* What needs to be done
Omit every picture, and retype the lines that run from the beginning of the data below through the line containing "Viewport: 655px width, 424px height.", inclusive.

* Extracted data entries
-=-=-

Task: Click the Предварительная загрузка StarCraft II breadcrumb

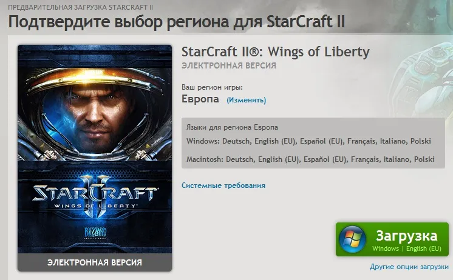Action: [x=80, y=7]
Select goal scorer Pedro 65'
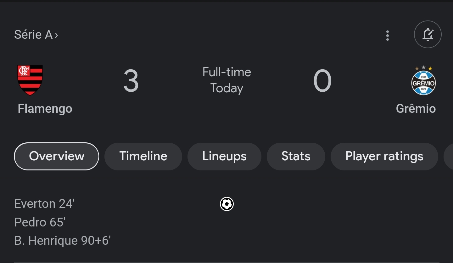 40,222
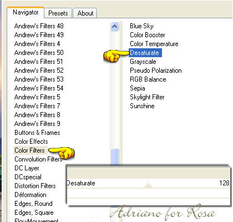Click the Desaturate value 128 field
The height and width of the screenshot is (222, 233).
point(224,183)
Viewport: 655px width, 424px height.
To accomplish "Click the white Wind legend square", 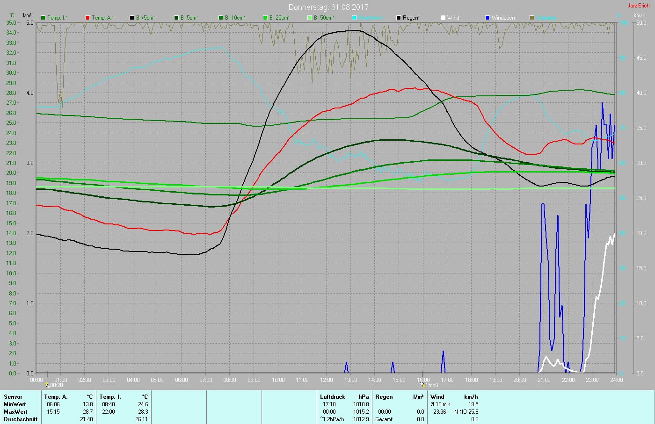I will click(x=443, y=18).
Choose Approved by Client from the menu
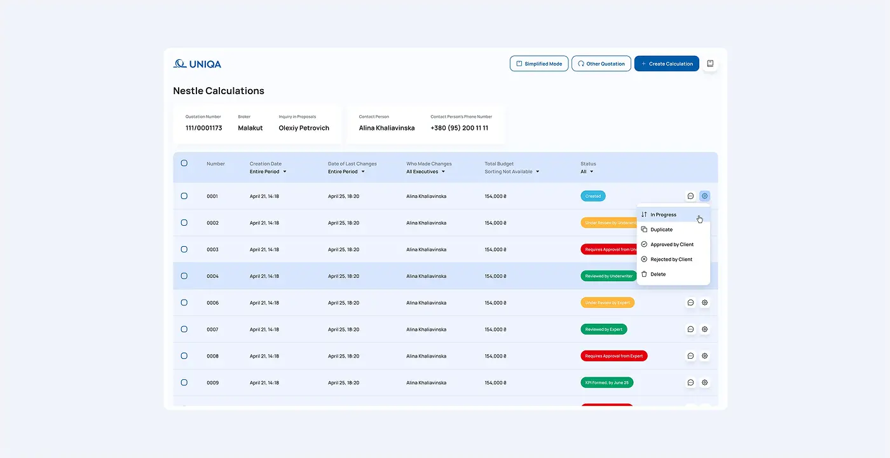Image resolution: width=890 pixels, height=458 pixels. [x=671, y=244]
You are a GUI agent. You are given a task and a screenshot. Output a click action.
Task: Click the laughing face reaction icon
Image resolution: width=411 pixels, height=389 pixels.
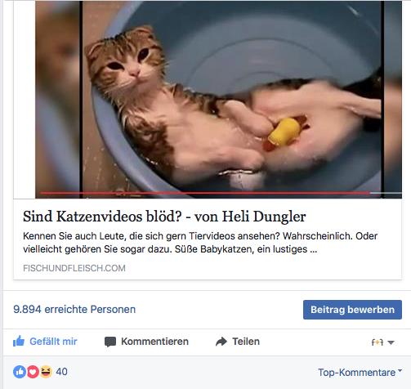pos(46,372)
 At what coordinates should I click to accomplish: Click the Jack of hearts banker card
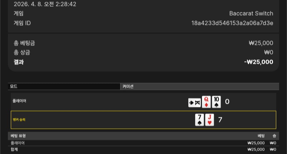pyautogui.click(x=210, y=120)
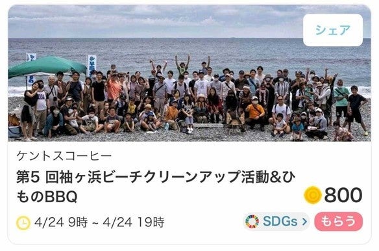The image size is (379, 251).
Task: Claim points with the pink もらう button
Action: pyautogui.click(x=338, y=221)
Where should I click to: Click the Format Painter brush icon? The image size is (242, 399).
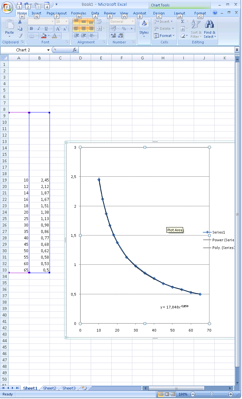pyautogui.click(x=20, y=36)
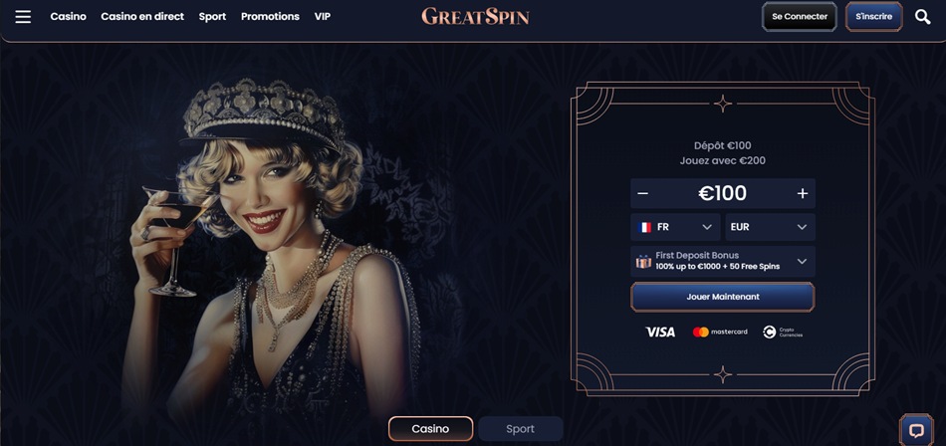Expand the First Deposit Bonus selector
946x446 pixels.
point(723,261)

-=-=-

* Result of this task
Task: Click the Предварительная загрузка StarCraft II breadcrumb

Action: [x=80, y=7]
Select goal scorer Pedro 65'
 40,222
Click the Desaturate value 128 field
The height and width of the screenshot is (222, 233).
point(224,183)
Viewport: 655px width, 424px height.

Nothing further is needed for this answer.